Whenever you encounter SQL processing within a loop, you should ask yourself the following questions immediately, because you’ll often find loops where none are necessary:

Do we have only select statements in the loop, or do we also have insert, update, or delete statements?

If you have only select statements, you have much less to worry about in terms of the more serious locking and transaction issues unless the program is running with a high isolation level [45] (I talk about isolation levels in the next chapter). If many different tables are referenced inside the loop within a mishmash of if … then … else logic, it will probably be difficult to get rid of the loop; sometimes the database design falls into the “interesting” category and writing clean SQL is mission impossible. But if you can reduce the innards of the loop to a single statement, you can get rid of the loop.

If we have inserts, do we insert data into temporary tables or into final tables?

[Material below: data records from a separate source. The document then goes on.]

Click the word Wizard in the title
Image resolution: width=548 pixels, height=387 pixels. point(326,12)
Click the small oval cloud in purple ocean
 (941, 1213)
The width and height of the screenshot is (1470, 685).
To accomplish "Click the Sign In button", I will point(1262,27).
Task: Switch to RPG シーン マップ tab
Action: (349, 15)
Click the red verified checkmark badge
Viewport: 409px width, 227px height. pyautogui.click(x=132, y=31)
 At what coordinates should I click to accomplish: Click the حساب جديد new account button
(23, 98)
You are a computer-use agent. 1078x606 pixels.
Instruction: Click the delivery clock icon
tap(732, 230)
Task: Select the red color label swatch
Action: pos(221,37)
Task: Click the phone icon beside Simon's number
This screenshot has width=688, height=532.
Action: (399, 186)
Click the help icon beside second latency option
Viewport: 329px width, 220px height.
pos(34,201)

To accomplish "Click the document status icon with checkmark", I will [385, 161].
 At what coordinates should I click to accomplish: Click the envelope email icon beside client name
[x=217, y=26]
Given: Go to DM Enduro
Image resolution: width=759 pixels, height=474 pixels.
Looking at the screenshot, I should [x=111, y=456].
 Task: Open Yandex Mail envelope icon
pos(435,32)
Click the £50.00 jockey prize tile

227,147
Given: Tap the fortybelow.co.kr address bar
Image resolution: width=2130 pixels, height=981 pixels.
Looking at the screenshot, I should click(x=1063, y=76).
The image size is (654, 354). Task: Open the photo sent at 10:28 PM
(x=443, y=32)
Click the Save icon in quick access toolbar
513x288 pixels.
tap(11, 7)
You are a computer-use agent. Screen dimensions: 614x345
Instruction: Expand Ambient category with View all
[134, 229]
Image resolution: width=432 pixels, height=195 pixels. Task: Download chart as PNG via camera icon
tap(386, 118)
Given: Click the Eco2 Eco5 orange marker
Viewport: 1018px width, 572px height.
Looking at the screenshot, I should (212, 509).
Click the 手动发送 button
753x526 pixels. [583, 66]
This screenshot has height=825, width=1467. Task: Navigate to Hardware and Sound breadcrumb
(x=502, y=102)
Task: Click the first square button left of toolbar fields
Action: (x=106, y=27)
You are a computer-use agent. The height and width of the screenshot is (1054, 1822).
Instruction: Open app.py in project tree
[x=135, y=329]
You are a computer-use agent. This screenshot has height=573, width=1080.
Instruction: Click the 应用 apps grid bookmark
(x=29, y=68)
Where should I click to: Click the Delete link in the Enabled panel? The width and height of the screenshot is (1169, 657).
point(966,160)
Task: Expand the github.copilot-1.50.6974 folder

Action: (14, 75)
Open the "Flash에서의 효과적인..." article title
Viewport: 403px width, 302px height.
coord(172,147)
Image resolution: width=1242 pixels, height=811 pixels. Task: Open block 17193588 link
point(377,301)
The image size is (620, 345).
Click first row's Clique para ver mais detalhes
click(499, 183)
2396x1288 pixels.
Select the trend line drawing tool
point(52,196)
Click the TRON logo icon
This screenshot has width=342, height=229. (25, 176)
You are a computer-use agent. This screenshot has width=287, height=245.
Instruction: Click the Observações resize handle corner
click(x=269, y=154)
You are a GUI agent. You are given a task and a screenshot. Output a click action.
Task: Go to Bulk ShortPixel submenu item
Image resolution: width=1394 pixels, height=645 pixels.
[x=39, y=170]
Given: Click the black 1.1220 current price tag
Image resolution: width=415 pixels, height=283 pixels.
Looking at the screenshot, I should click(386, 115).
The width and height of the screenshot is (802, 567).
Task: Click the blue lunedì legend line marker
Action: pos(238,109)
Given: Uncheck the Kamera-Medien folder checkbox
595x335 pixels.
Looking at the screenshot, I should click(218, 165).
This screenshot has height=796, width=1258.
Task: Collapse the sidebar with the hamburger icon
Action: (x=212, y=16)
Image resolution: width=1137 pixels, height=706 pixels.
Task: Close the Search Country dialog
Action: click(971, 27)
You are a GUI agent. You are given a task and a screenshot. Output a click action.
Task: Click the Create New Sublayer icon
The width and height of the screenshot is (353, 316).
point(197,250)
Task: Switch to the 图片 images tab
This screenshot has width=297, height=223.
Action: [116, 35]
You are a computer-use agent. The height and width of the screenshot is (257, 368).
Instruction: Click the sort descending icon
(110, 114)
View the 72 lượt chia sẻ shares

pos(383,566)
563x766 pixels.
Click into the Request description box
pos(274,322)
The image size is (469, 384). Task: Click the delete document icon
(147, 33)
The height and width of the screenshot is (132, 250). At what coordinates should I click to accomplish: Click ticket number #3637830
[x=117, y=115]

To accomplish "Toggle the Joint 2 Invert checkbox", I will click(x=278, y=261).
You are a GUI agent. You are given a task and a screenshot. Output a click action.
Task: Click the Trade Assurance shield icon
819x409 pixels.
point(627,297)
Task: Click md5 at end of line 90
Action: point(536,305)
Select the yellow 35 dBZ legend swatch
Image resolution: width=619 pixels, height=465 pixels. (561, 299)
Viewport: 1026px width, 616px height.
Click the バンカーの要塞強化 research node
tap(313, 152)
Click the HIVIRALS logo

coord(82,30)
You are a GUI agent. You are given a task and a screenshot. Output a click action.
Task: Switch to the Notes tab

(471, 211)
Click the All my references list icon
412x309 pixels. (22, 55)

Some developers have a love for temporary tables that I rarely find justified, even if they sometimes have their use. Many developers seem to ignore insert … select …. I have regularly encountered cases where a complicated process with intermediate filling of temporary tables could be solved by writing more adult SQL and inserting the result of a query directly. In these cases, the gain in speed is always very impressive.

If the database content is changed within the loop, are the changes committed inside or outside the loop?

Checking where changes are committed should be the first thing you do when reviewing code, because transaction management is the soundest of all justifications for executing SQL statements within loops. If there is no commit within the loop, the argument crumbles: instead of improving concurrency, you make contention worse because chances are your loop will be slower than a single statement, and therefore, your transactions will hold locks longer.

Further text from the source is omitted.